Clearly the economy is a mess. Without retooling our entire banking system, the most agreed upon method for reviving it is via massive government spending to stimulate job growth, pump up consumer demand, and thaw the nation’s credit–essentially turning our downward spiral back towards its former upward orientation.
But, putting money in areas of the economy that would otherwise fail on their own seems not only against the very tenets of free market capitalism but also just plain stupid. A perfect example is aid to our failing auto industry. Why should it be encouraged to continue the inept business model we’ve seen from it over the past decades? While it is certainly the government’s place to ensure the economy as a whole doesn’t tank, it should not focus on propping up the failed strategies of yesteryear, just because they “can’t be allowed to fail.” Progress requires some creative destruction: a reallocation of our resources. We should not fear change; we should embrace it.
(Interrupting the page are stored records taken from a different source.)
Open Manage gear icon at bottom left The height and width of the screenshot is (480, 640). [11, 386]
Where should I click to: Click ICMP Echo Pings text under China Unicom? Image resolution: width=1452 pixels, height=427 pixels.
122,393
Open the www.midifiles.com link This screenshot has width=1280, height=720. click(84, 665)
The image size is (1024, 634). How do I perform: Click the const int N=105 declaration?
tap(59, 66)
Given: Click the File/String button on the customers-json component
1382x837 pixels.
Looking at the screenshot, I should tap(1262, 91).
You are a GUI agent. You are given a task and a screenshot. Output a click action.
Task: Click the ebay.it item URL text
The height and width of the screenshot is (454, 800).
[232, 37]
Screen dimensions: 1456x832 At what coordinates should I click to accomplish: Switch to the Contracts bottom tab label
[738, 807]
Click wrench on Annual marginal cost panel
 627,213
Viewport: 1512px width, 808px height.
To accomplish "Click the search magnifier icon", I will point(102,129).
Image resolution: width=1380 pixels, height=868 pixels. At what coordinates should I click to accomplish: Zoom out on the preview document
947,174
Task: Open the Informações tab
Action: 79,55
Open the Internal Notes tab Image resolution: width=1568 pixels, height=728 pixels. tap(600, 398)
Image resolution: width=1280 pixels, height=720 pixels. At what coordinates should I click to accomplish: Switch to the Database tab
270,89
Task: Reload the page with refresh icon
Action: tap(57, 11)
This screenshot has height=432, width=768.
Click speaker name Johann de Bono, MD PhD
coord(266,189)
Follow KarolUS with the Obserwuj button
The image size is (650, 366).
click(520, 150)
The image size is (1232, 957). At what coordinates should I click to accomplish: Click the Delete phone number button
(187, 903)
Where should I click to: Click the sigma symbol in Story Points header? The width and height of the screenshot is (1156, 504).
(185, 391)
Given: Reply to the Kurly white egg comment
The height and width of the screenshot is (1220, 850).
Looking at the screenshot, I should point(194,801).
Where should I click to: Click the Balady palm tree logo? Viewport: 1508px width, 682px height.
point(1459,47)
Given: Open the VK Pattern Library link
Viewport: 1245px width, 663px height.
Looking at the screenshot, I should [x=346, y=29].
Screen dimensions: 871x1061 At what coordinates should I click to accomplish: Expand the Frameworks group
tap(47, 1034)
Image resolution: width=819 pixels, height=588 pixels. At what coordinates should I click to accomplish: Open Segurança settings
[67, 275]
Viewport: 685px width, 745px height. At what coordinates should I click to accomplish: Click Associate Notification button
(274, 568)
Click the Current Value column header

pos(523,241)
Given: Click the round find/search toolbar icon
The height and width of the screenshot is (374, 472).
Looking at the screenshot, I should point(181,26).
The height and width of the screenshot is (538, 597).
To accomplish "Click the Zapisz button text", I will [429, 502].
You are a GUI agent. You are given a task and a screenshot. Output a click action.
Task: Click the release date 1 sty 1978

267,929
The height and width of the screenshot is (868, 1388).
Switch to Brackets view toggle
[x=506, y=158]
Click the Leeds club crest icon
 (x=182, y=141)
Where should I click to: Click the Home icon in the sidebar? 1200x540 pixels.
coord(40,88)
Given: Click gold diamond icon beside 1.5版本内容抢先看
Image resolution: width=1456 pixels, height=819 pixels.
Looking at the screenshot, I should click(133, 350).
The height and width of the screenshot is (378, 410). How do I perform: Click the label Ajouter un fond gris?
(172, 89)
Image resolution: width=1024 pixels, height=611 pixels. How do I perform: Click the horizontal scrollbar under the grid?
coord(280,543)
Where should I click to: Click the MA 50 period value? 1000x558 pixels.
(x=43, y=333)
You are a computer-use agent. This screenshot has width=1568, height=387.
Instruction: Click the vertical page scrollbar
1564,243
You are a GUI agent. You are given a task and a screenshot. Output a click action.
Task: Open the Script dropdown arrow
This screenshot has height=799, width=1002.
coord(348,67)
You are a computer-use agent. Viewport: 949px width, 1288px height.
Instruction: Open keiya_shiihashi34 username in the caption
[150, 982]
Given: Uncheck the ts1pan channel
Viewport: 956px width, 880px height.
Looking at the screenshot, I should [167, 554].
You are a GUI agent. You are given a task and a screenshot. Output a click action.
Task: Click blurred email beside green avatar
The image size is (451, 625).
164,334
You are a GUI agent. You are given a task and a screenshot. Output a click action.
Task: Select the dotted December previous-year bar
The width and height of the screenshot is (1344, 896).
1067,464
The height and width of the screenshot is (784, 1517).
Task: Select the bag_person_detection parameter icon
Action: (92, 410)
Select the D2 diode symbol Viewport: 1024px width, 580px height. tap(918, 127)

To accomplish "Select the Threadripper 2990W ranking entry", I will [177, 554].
Enter: climate change. Our environmental problems are unique in that they are the result of market failures: the cost of doing business as usual. The reason it is so difficult to let the free market fix our unsustainable practices on its own is that such costs are incurred by neither business nor consumer. Rather, we export the negative environmental impact of our activities to the poor in developing nations, to the plants and animals in natural habitats around the planet, and to future generations, whose ability to live in this world will be greatly impaired if we continue with our current lifestyles. As self-interest is the motivator of all free market action, few firms are actually motivated to increase their operating costs in order to lessen this impact only for the sake of someone or something else. It simply isn’t profitable.
Look at petroleum, for example. While every oil company knows that use of its product ultimately hurts our children and grandchildren (less available energy, more polluted air, increased global warming), each gladly sacrifices long-term benefits for short-term gain. If all of this sounds eerily similar to the financial crisis, that’s because it is.
As Glenn Prickett, senior vice president of Conservation International says, “We’re living beyond our ecological means and overdrawing our natural assets.” Remove the italicized words, and he’s just described Wall Street’s strategy for the last ten years. The difference, as Prickett astutely points out, is that “Mother Nature doesn’t do bailouts.”
Herein lies the reason we must rely on government intervention to shift demand away from this destructive economy to its sustainable alternative in order to stymie an ecological crash similar to the one our economy is experiencing right now. We need to fix the old economy by creating a green economy based on renewable resources, closed-loop design, clean energy, zero waste, and sustainable development. Current massive stimulus spending is an ample opportunity for our beleaguered president to kill two birds with one stone.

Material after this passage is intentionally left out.